When the window is resized? When it is scrolled
upward? When the window aspect ratio is changed?
When the user font size preference is changed? When
the user font fixed/proportional choice is changed?
When the font weight is changed? When the font type
is changed? When the font style is changed? When the
window is simultaneously rendered on a Braille
tablet with a different width and height in pixels?
When the Cascading Style Sheet, version Two, is
quite possibly different for each user of the news
engine? When what the user wants is _exactly_ a
break to the next page boundary of the currently set
print preferences? What do you do for verbal
interfaces for the blind; read through the form
feed, or announce it aloud and wait for instructions
from the user?
Trust me, you do _not_ want to implement that. You
don't even want to standardize that.
Post by Kent Paul DolanShould the form feed go to the next European
standard page boundary (which one, they have so
many), or the next American standard page
boundary
No reason to mix any paper page boundaries here,
they are not relevant.
Sometimes they are. Some people, somewhere, I'm
sure, are still stuck in the days of paper
terminals. Old computer hardware never dies, it
just gets donated to schools.
The text is not on paper, it is on the screen.

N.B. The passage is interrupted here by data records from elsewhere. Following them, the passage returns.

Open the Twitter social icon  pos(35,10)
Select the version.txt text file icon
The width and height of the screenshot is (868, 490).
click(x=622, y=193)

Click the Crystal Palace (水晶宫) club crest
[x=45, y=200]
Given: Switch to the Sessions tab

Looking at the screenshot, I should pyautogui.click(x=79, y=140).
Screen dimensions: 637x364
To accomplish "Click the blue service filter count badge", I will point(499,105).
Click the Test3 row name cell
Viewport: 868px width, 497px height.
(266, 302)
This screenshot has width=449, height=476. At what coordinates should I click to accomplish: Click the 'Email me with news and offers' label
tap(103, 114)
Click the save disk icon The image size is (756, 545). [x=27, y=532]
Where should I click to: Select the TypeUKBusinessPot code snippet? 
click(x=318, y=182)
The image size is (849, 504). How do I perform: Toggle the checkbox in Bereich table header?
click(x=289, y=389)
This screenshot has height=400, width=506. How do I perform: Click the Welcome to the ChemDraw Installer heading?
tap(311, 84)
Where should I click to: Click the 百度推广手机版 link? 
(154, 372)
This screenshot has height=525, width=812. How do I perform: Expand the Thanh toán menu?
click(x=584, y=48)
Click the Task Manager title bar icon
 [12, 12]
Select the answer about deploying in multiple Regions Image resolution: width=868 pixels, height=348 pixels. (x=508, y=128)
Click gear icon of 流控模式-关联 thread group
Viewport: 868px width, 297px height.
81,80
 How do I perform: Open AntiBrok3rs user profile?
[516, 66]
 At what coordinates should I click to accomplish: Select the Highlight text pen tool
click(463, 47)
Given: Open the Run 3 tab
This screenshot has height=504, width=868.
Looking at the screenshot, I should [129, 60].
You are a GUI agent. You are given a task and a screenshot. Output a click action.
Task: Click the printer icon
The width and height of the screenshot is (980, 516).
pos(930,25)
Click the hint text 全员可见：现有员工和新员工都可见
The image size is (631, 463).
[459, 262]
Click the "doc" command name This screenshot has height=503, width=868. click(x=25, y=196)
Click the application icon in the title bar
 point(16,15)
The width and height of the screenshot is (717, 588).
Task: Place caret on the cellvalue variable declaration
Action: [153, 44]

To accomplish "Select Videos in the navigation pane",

And so a form feed isn't meaningful; there is no
form.
Or do you think people are thinking about paper
sizes and where the page breaks would be if the
article would be printed, when they write here?
You have far too narrow a concept of "here".
We are not talking about a standard for
rec.games.roguelike.nethack, we are talking about
something that has to cover all of Usenet, BITnet,
DECnet (if it still exists), Clarinet, BIOnet, and
all the other News-formatted nets. There are so
many newsgroups for so many purposes, and those
purposes all in flux, no single human being can even
ever become acquainted with what is normal practice
in all the places where news formatted text is
rendered, so clever assumptions about what _you_
think the user wants are unworkable. You have to
stick to what all users everywhere would expect
based on the long history of use of the form feed.
Did I mention I wasted 4.5 years of my life on an
ANSI Technical Committee writing what became three
international standards? Standards preparers are
incredibly conservative, they have to be.
The correct behavior is based on the screen size
(or window size), not on any paper size.
Nope. A form feed is by its very nature inherent to
a _form_, an indefinitely pixel by pixel scrollable
window is not an instance of a form. You'd
completely break hardcopy compatibility that way,
and for many uses, that form feed would be there
specifically to be used in hardcopy renditions of
the text. It might very well be intended to _be_ a
printed form. [I, personally, have conveyed printed
forms via Usenet news articles in a long and
checkered history on Usenet, though I cannot
remember why any more two decades later.]
You are trying to redefine "form feed" to mean "hide
information", because that's how _you_ want to use
it in this one little newsgroup, and for 99% of its
uses _on Usenet_, that probably isn't an appropriate
redefinition at all, just because the output medium
changes from hardcopy to softcopy.
xanthian (I did give fair warning about being able
to post snoozegas on this subject forever).